Congratulations to Sandra and Lidia, founders of MIE! They have been chosen by a montreal news paper, The Mirror, as two of their 2008 "Noisemakers." The article is below, or you can read it in original format here.
Raising the ethnic eco-consciousness
Mouvement Interculturel pour l’Environnement gets Montreal’s minority groups thinking green.
by CHRISTOPHER DEWOLF
A few years ago, Sandra Lee was a McGill marketing student with a budding interest in environmental issues. Involved with a mainstream environmental advocacy group, she found herself increasingly alienated by what she terms the “camping culture” of the people around her, not to mention the fact that she was the only visible minority in the organization.
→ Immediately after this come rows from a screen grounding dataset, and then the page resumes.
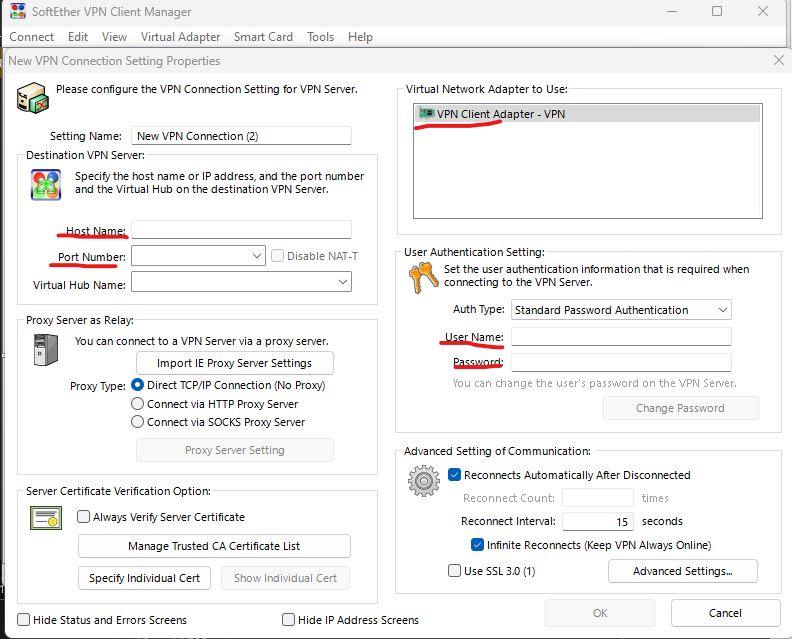Click the server certificate icon

pos(46,518)
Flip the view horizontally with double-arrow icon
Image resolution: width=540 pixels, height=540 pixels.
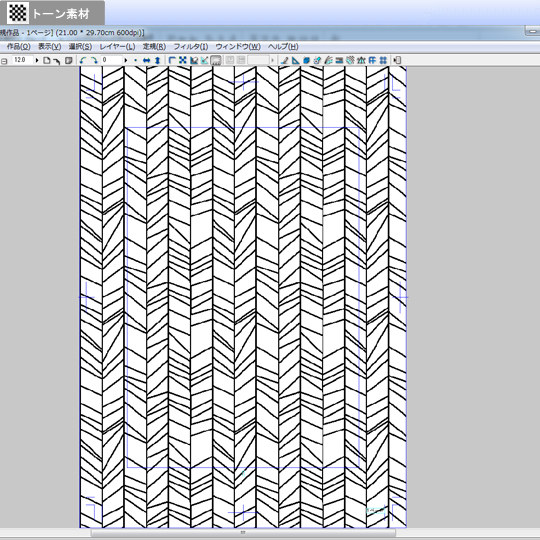point(146,60)
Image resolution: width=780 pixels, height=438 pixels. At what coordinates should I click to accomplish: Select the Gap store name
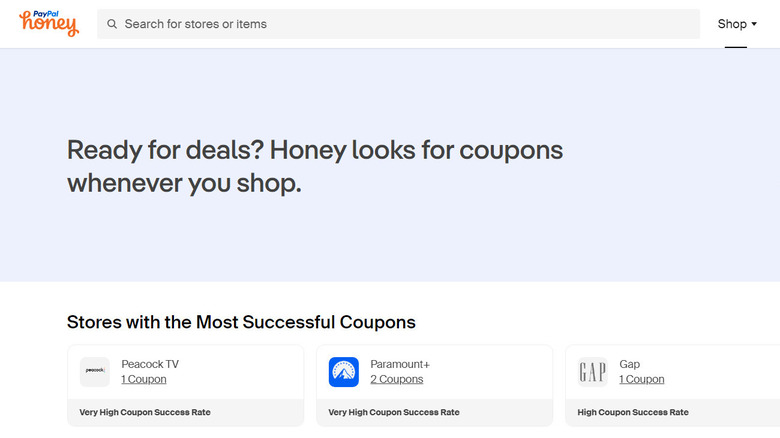click(629, 364)
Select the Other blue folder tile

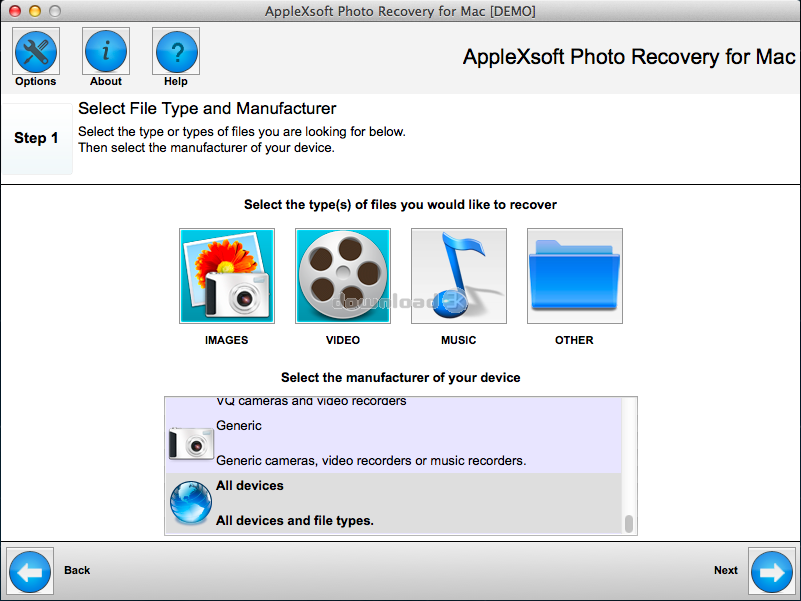575,276
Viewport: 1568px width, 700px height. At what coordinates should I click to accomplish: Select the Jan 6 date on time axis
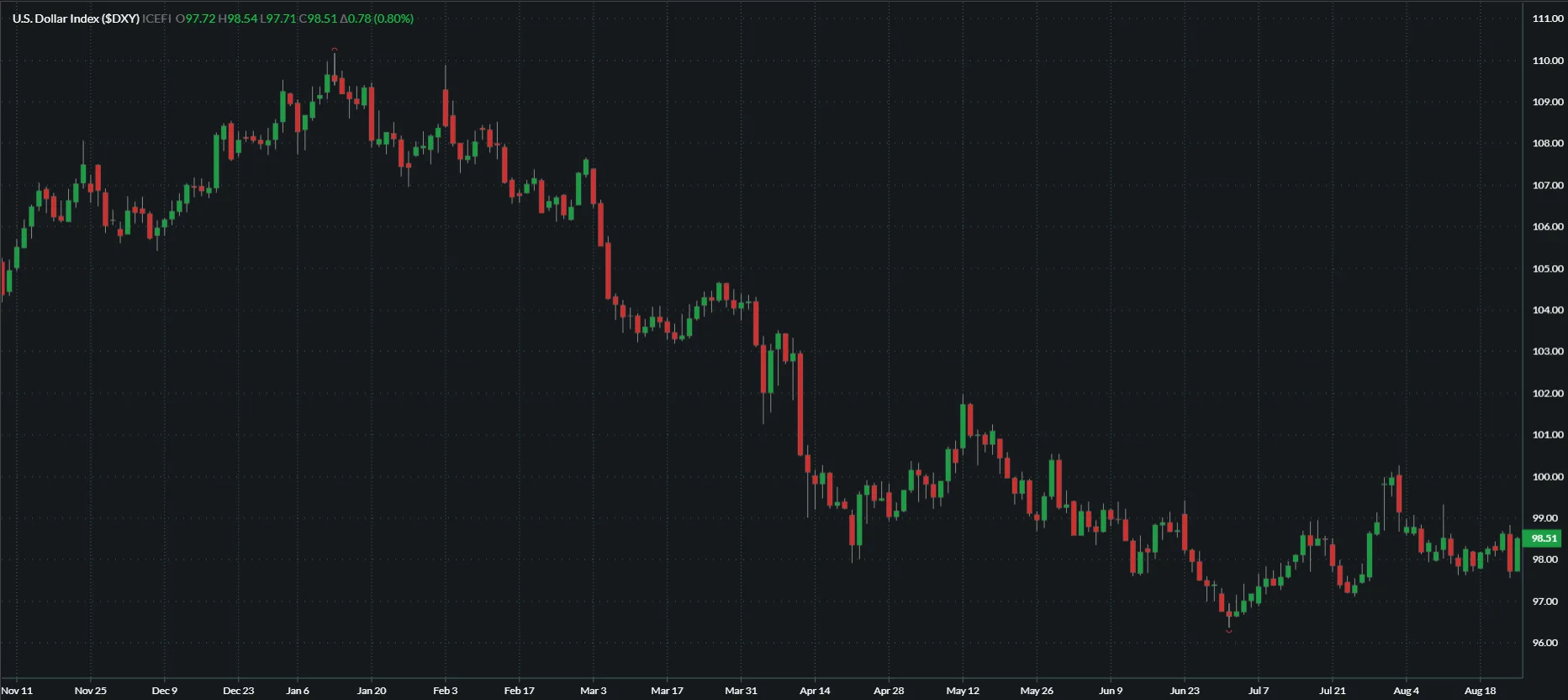(x=298, y=691)
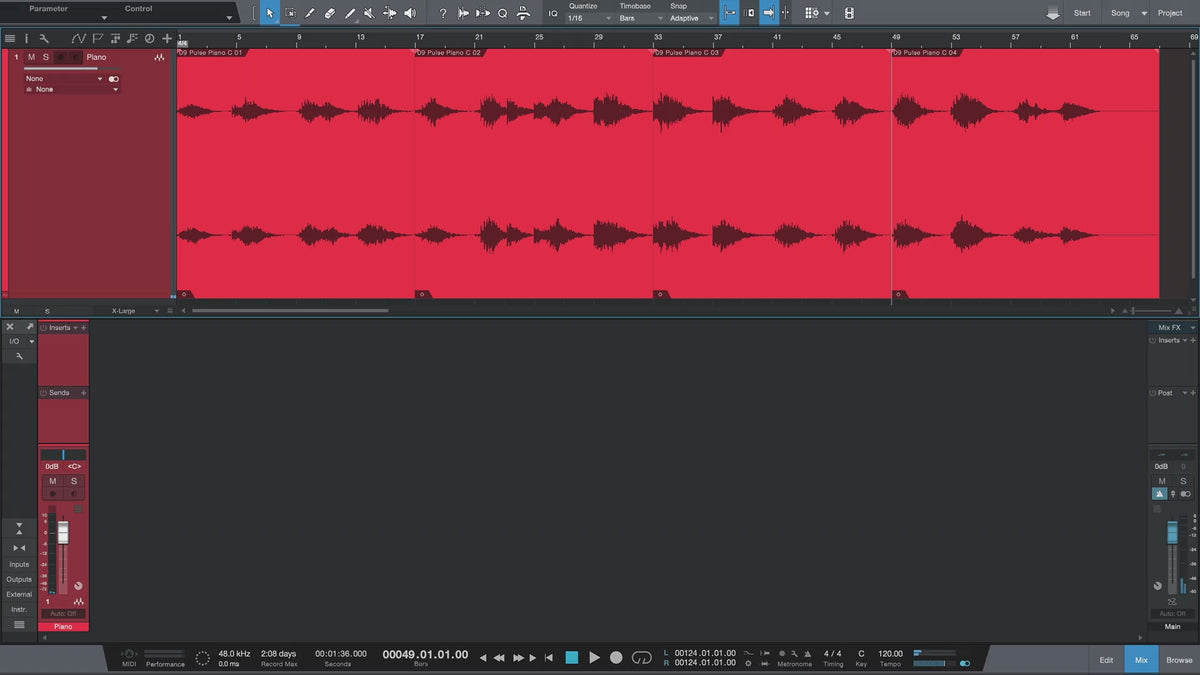The image size is (1200, 675).
Task: Toggle the loop button in transport
Action: point(642,657)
It dawned on Lee that concern for the environment, as universal as it might seem, manifests itself in different ways for different people. “A lot of environmentalists grew up with a focus on nature, going hiking and canoeing and stuff like that. I just don’t relate to that culture at all. What I’m interested in is environmentalism as it relates to an urban setting,” she says.
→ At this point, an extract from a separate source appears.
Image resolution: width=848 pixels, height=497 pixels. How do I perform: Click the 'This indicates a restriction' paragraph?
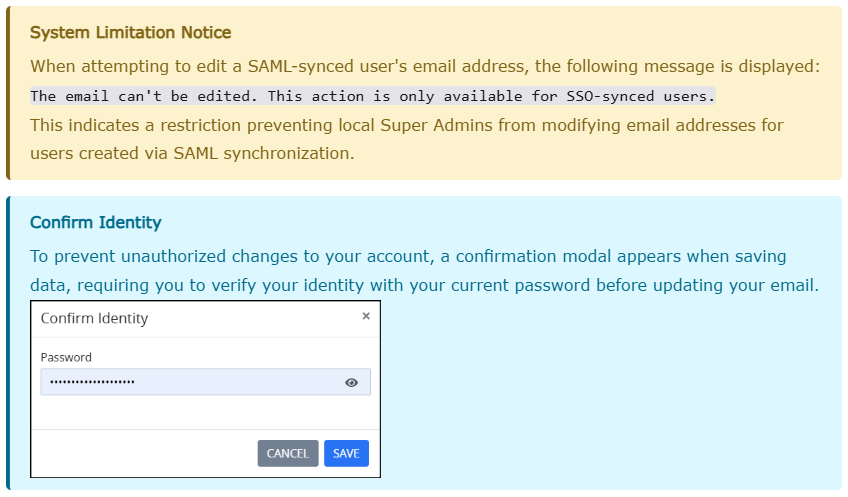[407, 139]
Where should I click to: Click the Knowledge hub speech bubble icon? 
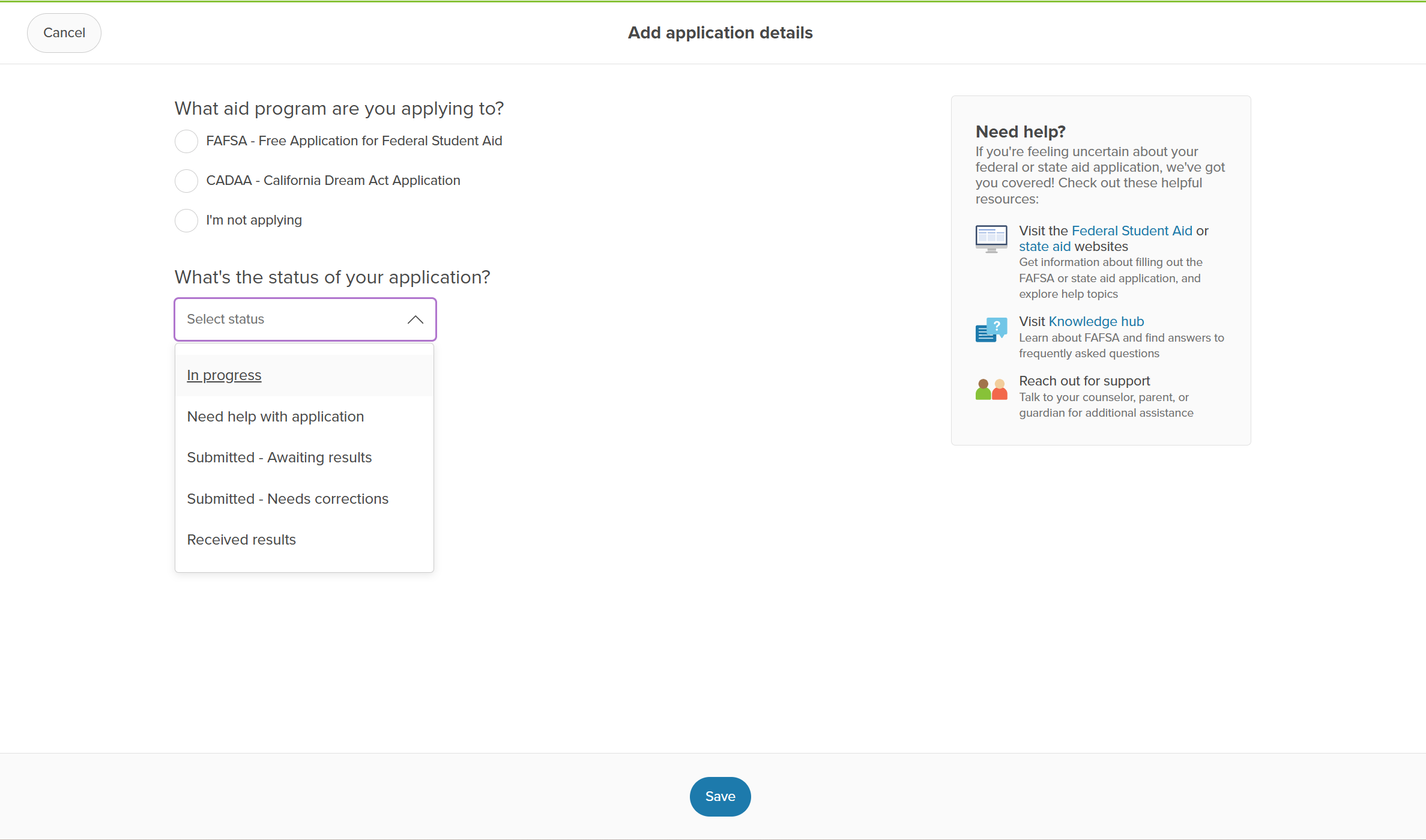click(x=991, y=329)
Around the same time, Lidia Guennaoui, another young environmentalist, was coming to a similar realization. Shortly after she graduated with a degree in environmental studies from the Université de Montréal, Guennaoui started work in a Côte-des-Neiges Écoquartier that served immigrants from dozens of countries. She found that she lacked the resources to engage them in environmental issues.“There’s a lot of environmental education we need to do, but I realized that we don’t have the tools to do that. The tools that we have are very unilateral,” she says. “We’re at the stage now where we need to open up more and communicate. We all have our own set of cultural and social references, especially when it comes to the environment.”

Earlier this year, Lee and Guennaoui created the Mouvement Interculturel pour l’Environnement (MIE), a new group that hopes to foster cross-cultural dialogue on the environment. Guennaoui describes it as an umbrella covering various groups focusing on different ethnic communities, including Lee’s own upstart organization, Green Life, which targets Montreal’s Chinese community.
“[Our approach] is to find a person in the community that is interested in the environment and have that person develop a homegrown environmental consciousness,” explains Guennaoui. “If we do that, we can also reach the community papers, which are usually written in their languages. We don’t want to impose a certain way of thinking or acting. Our goal is for that to really come from themselves.”
Green Life is MIE’s most established example of that. Since it was founded by Lee last winter, it has entered into a partnership with the Sierra Club and gained attention from Montreal’s English and Chinese media. Lee has worked closely with Chinatown businesses to improve recycling and waste collection in the neighbourhood.
Many Chinese immigrants, especially those from mainland China, where air and water pollution are serious problems, already have a high awareness of environmental issues. The way they approach them, though, is different from non-Chinese Canadians.
Every culture has its own way of communicating, says Lee. “With Chinese people, you need a less direct, more subtle approach, with more humour. You also have to be more concrete and practical. They need something that touches their daily lives, like their health. If you ask them to save the forest, they won’t listen. It’s really a matter of how you communicate, how you package your message.”